> _What is expected_
Copy each line from the entries that the word "selector" appears in.
+++ Dataset content +++
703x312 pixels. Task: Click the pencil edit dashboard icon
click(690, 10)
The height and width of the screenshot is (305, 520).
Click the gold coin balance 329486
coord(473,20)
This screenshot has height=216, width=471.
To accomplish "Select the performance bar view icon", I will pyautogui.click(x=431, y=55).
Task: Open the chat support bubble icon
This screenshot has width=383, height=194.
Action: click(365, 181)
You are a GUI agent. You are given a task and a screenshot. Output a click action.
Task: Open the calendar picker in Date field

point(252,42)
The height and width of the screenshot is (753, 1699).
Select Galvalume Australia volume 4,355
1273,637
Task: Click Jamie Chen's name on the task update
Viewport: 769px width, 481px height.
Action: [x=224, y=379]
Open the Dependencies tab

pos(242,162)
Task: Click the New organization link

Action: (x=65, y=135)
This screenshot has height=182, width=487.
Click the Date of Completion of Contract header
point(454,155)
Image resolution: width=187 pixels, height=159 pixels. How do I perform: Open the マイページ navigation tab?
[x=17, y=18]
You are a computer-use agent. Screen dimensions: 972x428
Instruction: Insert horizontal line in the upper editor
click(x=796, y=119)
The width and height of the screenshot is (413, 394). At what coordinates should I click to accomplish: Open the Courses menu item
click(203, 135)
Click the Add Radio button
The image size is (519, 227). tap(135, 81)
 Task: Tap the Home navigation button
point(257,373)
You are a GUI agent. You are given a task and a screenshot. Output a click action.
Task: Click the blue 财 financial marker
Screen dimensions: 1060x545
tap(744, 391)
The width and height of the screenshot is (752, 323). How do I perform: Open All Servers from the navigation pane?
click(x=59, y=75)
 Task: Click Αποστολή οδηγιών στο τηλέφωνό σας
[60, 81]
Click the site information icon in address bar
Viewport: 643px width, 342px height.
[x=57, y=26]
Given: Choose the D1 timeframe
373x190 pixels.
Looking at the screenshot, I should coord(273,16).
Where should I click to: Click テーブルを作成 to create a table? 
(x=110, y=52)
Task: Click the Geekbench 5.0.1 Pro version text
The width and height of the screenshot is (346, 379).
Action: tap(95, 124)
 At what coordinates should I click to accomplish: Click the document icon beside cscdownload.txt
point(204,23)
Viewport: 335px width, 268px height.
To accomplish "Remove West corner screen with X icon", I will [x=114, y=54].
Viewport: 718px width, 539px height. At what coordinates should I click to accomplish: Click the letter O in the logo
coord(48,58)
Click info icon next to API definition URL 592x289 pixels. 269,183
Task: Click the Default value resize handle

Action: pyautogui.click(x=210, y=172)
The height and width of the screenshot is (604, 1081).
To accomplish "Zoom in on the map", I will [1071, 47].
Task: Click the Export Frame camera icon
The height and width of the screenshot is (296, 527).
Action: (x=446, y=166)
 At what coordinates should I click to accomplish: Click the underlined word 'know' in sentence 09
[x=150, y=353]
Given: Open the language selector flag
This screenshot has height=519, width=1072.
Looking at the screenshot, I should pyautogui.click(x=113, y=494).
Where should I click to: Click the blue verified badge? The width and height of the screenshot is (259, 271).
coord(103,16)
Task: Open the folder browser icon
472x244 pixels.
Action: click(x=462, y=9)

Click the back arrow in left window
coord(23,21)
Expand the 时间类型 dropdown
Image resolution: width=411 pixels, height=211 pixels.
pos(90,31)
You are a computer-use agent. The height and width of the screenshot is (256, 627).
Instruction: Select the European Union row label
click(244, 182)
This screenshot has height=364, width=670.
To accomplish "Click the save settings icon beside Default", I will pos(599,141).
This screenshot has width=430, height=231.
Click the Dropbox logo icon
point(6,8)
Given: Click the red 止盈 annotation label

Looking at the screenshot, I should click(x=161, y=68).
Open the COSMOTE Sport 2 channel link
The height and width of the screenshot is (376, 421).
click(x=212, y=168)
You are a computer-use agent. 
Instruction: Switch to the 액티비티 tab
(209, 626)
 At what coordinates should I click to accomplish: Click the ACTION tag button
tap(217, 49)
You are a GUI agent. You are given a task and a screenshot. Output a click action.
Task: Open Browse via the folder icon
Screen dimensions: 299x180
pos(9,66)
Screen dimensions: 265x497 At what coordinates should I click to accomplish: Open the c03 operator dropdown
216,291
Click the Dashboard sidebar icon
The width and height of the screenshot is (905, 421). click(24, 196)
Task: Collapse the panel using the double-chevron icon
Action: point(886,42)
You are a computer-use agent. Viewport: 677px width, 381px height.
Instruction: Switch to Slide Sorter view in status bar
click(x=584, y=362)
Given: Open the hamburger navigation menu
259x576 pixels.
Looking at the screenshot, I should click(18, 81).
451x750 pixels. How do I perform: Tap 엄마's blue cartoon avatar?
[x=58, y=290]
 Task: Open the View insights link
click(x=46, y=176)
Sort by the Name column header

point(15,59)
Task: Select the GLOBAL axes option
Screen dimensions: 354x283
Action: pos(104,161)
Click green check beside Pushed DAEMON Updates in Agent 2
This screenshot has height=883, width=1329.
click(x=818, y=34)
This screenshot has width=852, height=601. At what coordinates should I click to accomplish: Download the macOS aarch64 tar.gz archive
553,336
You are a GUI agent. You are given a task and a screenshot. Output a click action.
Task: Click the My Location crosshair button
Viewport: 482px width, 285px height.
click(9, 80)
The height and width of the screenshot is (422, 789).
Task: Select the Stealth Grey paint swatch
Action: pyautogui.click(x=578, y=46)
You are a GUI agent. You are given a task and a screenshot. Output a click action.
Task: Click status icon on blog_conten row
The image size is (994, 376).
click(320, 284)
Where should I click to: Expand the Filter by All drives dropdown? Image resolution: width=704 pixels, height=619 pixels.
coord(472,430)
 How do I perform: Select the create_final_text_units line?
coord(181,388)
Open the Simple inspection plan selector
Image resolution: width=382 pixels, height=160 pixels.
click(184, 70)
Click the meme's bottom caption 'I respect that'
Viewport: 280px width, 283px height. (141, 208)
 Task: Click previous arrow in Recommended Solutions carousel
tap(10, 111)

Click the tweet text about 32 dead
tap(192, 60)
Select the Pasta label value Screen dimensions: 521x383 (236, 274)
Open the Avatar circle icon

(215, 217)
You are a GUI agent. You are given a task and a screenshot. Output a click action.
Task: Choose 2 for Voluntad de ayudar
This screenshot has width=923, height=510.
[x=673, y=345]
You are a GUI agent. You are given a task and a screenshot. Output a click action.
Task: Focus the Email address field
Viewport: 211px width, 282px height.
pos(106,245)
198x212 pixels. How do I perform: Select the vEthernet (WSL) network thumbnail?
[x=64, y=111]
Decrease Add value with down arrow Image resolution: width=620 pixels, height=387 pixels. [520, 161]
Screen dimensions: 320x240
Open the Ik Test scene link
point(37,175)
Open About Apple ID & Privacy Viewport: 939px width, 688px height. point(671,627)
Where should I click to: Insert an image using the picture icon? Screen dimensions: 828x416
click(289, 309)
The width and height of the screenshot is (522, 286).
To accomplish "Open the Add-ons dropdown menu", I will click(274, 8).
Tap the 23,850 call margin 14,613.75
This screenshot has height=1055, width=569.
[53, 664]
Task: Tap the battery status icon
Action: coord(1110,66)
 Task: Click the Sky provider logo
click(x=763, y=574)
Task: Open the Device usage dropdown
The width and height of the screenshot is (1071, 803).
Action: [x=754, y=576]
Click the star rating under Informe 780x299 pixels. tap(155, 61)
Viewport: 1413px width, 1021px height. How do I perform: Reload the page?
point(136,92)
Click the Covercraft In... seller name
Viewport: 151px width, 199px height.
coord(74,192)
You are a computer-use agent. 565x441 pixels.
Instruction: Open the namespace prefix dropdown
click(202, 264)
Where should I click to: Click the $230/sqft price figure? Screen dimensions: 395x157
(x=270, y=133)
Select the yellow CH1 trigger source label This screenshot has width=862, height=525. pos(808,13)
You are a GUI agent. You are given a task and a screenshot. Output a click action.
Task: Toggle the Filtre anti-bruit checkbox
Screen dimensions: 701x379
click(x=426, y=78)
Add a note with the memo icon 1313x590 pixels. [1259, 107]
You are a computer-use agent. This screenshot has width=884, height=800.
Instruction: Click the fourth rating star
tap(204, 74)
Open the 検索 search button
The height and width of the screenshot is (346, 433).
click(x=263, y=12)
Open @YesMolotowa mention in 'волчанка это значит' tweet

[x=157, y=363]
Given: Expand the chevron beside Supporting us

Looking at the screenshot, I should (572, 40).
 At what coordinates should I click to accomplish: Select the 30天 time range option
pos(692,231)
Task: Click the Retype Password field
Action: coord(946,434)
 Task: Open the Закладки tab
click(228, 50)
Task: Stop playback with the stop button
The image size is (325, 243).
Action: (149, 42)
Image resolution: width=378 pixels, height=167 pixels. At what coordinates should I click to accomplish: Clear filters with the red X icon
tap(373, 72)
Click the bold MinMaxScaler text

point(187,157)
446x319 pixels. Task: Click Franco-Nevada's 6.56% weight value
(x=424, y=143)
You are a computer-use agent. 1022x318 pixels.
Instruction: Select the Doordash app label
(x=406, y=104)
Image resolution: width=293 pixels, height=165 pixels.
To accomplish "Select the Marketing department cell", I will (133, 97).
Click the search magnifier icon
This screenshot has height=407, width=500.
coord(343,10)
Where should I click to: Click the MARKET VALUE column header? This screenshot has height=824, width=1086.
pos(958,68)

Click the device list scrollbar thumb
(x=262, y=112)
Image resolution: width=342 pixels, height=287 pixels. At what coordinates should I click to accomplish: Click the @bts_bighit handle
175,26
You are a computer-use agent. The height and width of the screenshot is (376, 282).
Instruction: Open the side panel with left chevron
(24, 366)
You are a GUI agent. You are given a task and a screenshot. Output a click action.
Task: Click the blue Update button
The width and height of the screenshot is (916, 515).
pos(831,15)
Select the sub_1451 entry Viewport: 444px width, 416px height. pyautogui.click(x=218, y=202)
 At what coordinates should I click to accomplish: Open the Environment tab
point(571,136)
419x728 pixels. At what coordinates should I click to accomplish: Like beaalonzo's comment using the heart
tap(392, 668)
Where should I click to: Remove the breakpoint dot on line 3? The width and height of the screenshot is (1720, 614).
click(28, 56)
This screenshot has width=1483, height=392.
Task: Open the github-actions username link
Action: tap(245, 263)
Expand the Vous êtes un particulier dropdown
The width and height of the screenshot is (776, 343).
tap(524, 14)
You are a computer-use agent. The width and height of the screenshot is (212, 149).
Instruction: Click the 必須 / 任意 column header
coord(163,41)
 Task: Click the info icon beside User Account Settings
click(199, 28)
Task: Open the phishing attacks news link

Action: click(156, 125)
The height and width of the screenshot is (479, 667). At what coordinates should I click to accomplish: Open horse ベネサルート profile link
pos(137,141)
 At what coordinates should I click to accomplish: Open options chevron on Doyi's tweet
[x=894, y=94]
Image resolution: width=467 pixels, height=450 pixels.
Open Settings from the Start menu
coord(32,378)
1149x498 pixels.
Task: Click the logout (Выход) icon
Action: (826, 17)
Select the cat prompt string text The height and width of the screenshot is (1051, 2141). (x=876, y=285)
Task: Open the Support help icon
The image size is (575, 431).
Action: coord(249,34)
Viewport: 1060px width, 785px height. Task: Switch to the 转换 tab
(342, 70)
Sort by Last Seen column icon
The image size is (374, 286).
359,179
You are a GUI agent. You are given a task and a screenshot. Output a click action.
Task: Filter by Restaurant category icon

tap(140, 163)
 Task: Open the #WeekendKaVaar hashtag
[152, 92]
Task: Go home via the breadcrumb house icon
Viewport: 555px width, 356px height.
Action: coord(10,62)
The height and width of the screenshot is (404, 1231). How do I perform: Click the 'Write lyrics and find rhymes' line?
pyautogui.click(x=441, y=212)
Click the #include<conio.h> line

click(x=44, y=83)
+++
> _Answer for this exercise_
Given: Open the language selector flag
Open the Simple inspection plan selector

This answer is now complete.